Our research program lies at the intersection between biological psychiatry and cognitive neuroscience with developmental and social cognition components. Our broad research goals are to specify and understand neurobiological bases of psychoses and in doing so, to further elucidate neural underpinnings of normal cognitive processes. Since early 1990s, we have focused on understanding the nature of cognitive deficits of schizophrenia (e.g. deficits in working memory, attention, oculomotor control, thought) to elucidate the relationships among behavioral signs, brain abnormalities and psychotic symptoms
We work with observable and quantifiable behaviors that can clearly differentiate patients with schizophrenia from healthy people and we try to understand the neural origins and behavioral consequences of these differences. Our earlier studies of working memory deficit in schizophrenia have played a significant role in establishing cognitive impairments as core features of schizophrenia (e.g. Park & Holzman 1992, 1993; see meta-analytic review in Lee & Park, 2005). These investigations led to a deep interest in identifying components and etiology of core cognitive symptoms and associated endophenotypic markers of schizophrenia (e.g. Park, Holzman & Goldman-Rakic, 1995; Park, Holzman & Lenzenweger, 1995; Park et al, 1999; Myles-Worsley & Park, 2002). Better understanding of cardinal features of schizophrenia should lead to more effective pharmacological and behavioral treatments. Moreover, specification of behavioral markers may help us detect neurocognitive precursors of psychosis in young people at high-risk, which should be very useful for developing effective intervention strategies.

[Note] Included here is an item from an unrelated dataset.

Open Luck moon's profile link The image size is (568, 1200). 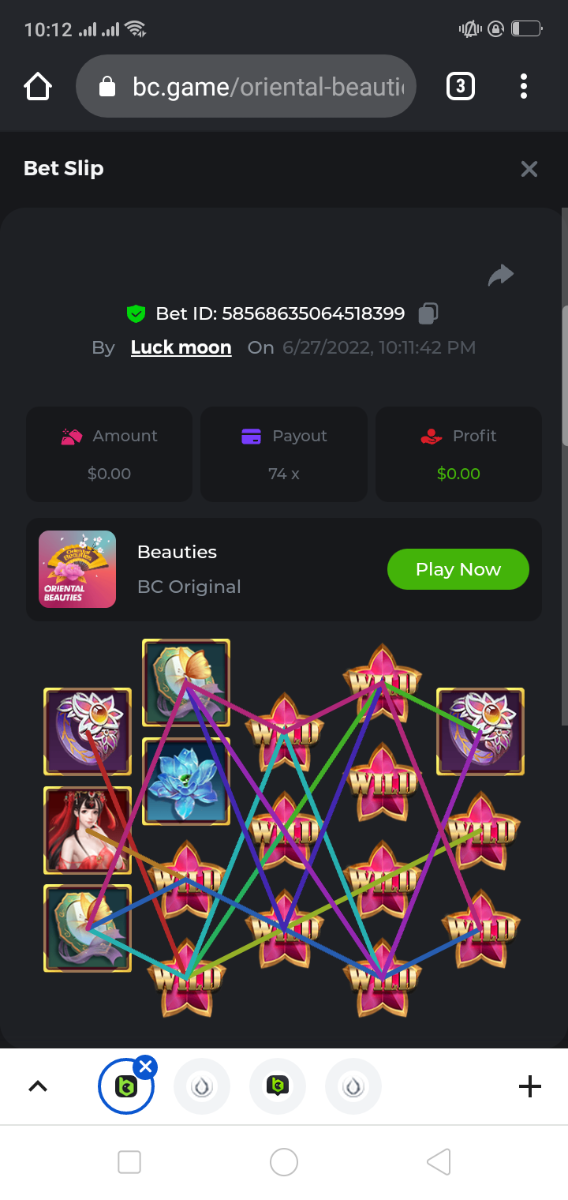click(181, 348)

Schizophrenia is not only characterized by cognitive impairments. There are surprising pockets of intact and enhanced abilities. Schizophrenia patients and healthy schizotypal individuals tend to have distributed, disinhibited spatial attention, reduced laterality and increased divergent thinking. Moreover, recent data from our lab indicate that schizophrenia may be associated with intact or enhanced visuospatial imagery ability in spite of reduced working memory. These results motivate us to continue to investigate the association between schizophrenia spectrum and creativity.
We are also interested in elucidating social consequences of cognitive deficits and the relationship between social information processing and memory and attention. To study these complex interactions, we focus on the role of internal (mental) representation in guiding socially relevant behavior and the interaction between faulty perception and faulty cognition in the context of delusion formation.
Our lab has been successful in building synergistic collaborations with a wide range of experts from neurology and radiology to social and developmental psychology. We utilize multiple methods and techniques to examine components of memory, attention and social deficits in psychiatric patients (cognitive neuropsychology, psychophysics, psychophysiology, fMRI, near-infrared optical imaging, PET, DTI and neuropharmacology).
In the next decade, we expect to grow further towards understanding the etiology of schizophrenia, its developmental trajectory in pre-schizophrenic adolescents and the individual differences in the phenotypic manifestation of the disorder so that we may begin to implement intervention strategies and more effective, tailored pharmacological and behavioral treatments.